The most amazing patient!
 

1Seekerx

New Member
I had an elder friend who had one. I forget the circumstances, but he was of an age, that it was something medical but old-age-related. He was unconscious for a couple of days in the hospital. His wife was by his side the whole time, talking to him non-stop, on the theory that she might keep him connected to this mortal existence in some way. It seemed to work, because he revived/recovered. Later he said he'd had an NDE, "went through the tunnel and the whole thing". He lived another 10 years or so, long enough to see his daughter graduate from college.

I had a massage client, who said she'd had one after an accident of some sort. She also said, that she entered the tunnel, and so on.

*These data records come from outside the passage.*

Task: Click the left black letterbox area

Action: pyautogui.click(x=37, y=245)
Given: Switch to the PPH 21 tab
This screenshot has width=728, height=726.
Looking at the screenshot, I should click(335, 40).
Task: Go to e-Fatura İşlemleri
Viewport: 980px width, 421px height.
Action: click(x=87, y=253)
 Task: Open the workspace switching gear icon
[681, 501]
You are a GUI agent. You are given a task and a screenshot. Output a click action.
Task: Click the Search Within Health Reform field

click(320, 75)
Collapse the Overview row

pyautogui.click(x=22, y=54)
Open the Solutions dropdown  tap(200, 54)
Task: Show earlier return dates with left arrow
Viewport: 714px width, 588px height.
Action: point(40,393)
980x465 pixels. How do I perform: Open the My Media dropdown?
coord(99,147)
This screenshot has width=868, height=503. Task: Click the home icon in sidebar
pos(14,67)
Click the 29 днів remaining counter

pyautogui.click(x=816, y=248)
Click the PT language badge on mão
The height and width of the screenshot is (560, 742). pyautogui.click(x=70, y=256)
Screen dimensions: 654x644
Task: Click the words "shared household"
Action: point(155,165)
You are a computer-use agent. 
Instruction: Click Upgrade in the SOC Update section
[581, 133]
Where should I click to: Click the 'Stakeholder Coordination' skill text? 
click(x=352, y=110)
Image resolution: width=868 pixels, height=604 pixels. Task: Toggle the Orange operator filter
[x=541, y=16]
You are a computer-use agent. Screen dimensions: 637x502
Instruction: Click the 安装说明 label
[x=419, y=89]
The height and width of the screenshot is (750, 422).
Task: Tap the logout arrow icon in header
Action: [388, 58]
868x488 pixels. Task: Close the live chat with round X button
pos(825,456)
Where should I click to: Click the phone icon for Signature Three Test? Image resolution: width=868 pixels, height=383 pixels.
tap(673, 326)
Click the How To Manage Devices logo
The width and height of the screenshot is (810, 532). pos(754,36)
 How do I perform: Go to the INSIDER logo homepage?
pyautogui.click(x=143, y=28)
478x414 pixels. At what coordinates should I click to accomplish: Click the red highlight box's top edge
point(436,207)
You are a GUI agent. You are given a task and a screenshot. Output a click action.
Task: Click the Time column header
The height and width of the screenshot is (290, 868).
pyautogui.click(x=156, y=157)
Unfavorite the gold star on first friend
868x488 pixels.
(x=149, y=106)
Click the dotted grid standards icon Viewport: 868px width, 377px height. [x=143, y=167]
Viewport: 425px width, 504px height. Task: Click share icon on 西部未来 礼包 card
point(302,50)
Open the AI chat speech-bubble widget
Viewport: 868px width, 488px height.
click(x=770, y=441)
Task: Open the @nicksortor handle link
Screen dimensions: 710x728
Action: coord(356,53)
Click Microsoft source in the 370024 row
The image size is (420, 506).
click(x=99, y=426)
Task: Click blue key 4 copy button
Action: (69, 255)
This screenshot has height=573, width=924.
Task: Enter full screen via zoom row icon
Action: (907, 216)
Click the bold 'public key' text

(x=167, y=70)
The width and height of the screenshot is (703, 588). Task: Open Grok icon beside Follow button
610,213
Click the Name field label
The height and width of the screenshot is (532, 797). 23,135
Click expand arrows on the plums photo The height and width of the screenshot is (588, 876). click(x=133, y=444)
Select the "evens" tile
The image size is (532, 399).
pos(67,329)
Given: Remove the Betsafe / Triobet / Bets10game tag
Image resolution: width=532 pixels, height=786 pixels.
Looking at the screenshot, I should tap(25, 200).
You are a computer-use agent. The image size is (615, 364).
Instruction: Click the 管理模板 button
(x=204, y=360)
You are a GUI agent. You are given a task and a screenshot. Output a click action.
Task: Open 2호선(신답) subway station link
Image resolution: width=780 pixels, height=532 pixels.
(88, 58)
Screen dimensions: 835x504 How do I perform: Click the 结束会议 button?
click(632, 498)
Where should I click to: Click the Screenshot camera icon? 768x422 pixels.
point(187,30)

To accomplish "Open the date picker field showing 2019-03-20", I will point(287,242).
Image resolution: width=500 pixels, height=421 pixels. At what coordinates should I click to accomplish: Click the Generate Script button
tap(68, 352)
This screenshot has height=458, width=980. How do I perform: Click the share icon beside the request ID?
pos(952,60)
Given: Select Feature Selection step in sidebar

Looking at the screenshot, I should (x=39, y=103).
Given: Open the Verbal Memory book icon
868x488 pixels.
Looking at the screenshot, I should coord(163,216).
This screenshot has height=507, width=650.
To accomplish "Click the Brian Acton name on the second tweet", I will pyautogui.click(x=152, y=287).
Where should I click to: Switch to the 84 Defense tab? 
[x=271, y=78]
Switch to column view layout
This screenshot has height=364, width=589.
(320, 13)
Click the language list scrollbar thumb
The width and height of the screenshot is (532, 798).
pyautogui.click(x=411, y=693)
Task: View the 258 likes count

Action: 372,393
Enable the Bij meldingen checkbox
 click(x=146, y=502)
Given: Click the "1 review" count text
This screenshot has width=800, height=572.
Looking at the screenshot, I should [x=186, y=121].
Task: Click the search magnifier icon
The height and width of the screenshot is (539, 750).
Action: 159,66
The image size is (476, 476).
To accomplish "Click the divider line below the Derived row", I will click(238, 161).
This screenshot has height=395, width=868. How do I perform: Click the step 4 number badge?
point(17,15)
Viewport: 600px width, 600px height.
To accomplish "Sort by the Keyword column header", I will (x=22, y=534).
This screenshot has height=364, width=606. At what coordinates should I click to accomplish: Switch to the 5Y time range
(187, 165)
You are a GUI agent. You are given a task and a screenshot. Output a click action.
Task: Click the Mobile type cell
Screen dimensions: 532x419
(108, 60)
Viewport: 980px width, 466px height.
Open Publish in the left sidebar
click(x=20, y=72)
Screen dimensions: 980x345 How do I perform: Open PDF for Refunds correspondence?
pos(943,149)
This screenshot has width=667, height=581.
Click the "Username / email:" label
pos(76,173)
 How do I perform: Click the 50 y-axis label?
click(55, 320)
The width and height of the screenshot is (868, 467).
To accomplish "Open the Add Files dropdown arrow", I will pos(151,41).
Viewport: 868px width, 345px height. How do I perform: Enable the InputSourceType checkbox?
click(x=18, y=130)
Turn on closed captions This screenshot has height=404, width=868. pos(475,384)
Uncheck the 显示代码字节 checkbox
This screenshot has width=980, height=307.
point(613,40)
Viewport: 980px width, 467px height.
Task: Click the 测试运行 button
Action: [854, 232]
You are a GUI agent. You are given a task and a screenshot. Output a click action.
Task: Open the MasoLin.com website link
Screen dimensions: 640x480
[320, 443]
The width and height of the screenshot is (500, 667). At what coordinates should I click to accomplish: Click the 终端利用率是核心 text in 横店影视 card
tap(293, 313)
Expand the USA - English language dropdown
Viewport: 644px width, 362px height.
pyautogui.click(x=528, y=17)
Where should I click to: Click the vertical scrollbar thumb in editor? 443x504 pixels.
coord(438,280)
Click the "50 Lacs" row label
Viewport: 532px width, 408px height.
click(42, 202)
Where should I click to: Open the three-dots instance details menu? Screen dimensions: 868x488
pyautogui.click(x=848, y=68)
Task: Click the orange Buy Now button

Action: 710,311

I've read quite a few books about NDE's, and also the interviews with kids who remember past lives. I've never believed in one or more deities, but the consistent reports by NDE-ers of a Light, that communicates with them, usually telling them it's not their time yet and they have to go back to their life, are changing my mind. I'm now inclined to believe there's a giant ball of Light out there somewhere, in some dimension, that's a mysterious entity.

I'm just curious if anyone else has this giant-ball-of-Light religion, lol. There are all kinds of reports by NDE experiencers, about what goes on in so-called "Heaven". It's pretty interesting. A woman who went to Iraq during the war in some official capacity got blown up by a roadside bomb as she was passing in a jeep. She had quite an NDE, and published a book about it. Natalie Sudman is her name.

Interesting stuff.
 
Last edited:

PoetPhilosopher

Veteran Member
I knew a guy who was a little religious, but whose heart stopped working (medical) for well, I don't know how long. They were able to bring him back. He claimed that while this was going on, he experienced walking down a tunnel toward a light, then reaching the tunnel and entering heaven, and seeing angels. After that, he became a deeply religious man.
 

1Seekerx

New Member
I knew a guy who was a little religious, but whose heart stopped working (medical) for well, I don't know how long. They were able to bring him back. He claimed that while this was going on, he experienced walking down a tunnel toward a light, then reaching the tunnel and entering heaven, and seeing angels. After that, he became a deeply religious man.
NDE's do tend to have a profound impact on people.

For some, it's a difficult adjustment afterwards, to being back in this life, where there's so much negative energy. Some survivors are depressed for a long time. They had a taste of heaven, then got yanked back to this mess on Earth. But that didn't happen to the two people I spoke with, mentioned above. They seemed to handle it well.